香川県と岡山県の島々を舞台に、世界中の人々を魅了するアートの祭典「瀬戸内国際芸術祭(瀬戸芸)2019」の春会期が、三十一日にわたる日程を終え、二〇一九年五月二十六日に幕を下ろしました。SNS上では「美しい島の風景とアートの融合に心を洗われた」「春の瀬戸内、最高だった。夏も絶対に行く!」といった感動の声が溢れており、その盛況ぶりがうかがえます。
特に、春会期のみの参加となった沙弥島(香川県坂出市)では、地元住民ら約三百人が集まり、クロージングイベントが開催されました。坂出市の綾宏市長が「大勢の人に来ていただいた」と手応えを語り、二〇一九年五月二十七日の会見で香川県の浜田恵造知事も「事故や混乱もなく無事に終えることができた」と安堵の表情を見せるなど、行政側も大きな成果を感じているようです。祭典は早くも、次の夏会期(二〇一九年夏)へとバトンをつなぎます。
しかし、私がこの閉幕のニュースで最も心に響いたのは、アーティスト・藤本修三氏がイベントで述べた「島がもっている独特の風景、これこそが本来のアートという気がする」という言葉です。これこそが、瀬戸芸の成功の本質ではないでしょうか。私たちはつい、島々に設置された奇抜な「アート作品」そのものに目を奪われがちです。ですが、それらは主役ではないのかもしれません。

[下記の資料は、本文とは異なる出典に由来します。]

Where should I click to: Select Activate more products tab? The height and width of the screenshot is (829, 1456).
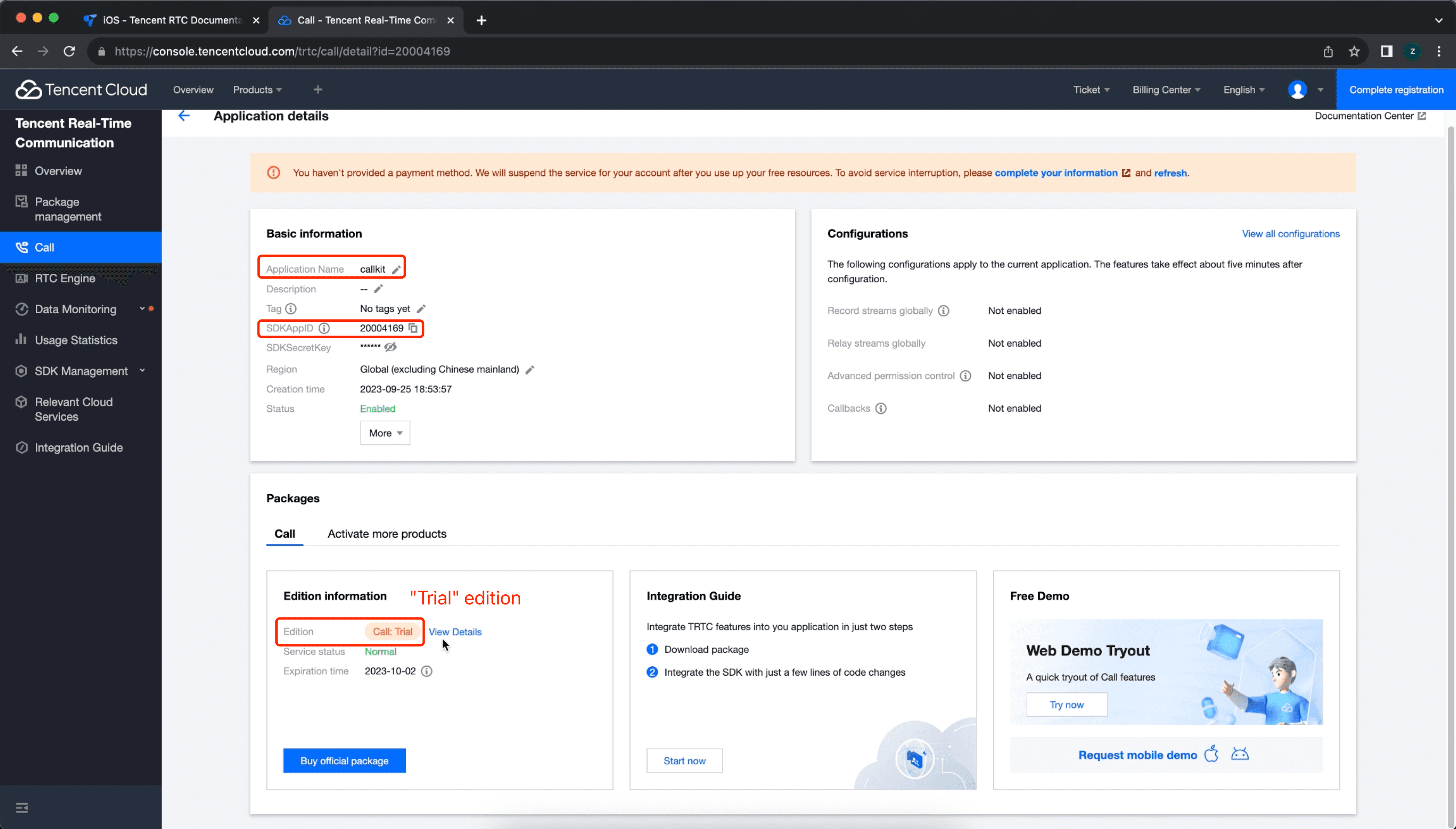pyautogui.click(x=387, y=533)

私自身、アート作品とは、私たちが見過ごしてきた島の「日常」や「風景」の価値を再発見させてくれる、「触媒」のような存在であるべきだと考えています。作品があるから島に行くのではなく、作品をきっかけに島を訪れ、その島の固有の美しさに気づかされる。沙弥島での藤本氏の言葉は、アートと地域が共生する最良の形を示してくれたように思います。この「気づき」こそが、瀬戸芸が私たちに与えてくれる最大の「作品」なのでしょう。